**SUPPLIED DATA:**
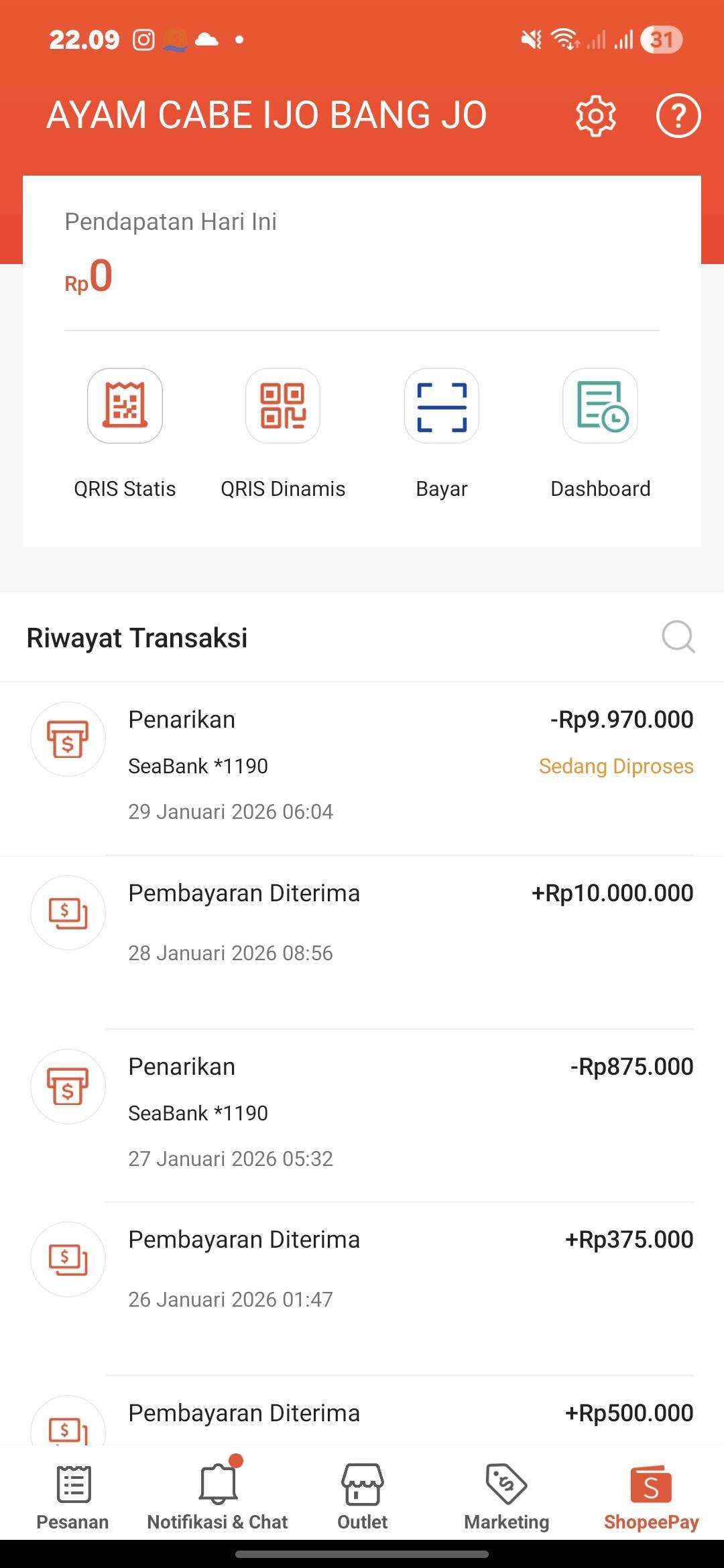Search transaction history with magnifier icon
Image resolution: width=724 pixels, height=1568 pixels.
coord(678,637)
...
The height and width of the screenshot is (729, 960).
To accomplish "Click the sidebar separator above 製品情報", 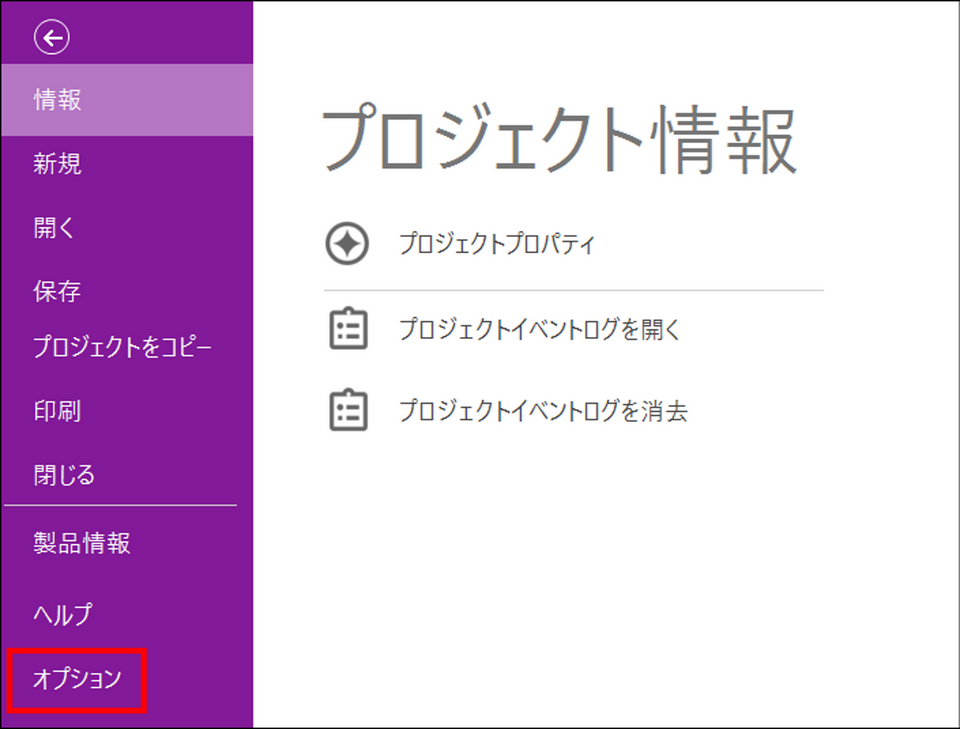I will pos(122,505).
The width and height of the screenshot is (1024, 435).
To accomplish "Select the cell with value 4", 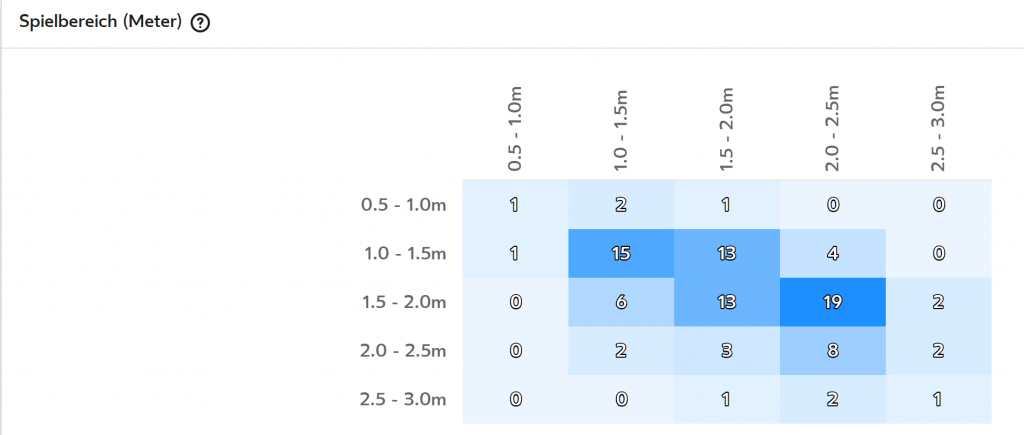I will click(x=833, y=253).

**WORK TASK:** List the lines of the records where "screenshot" occurs.

**SOLVED PROBLEM:**
The height and width of the screenshot is (729, 960).
The width and height of the screenshot is (1024, 435).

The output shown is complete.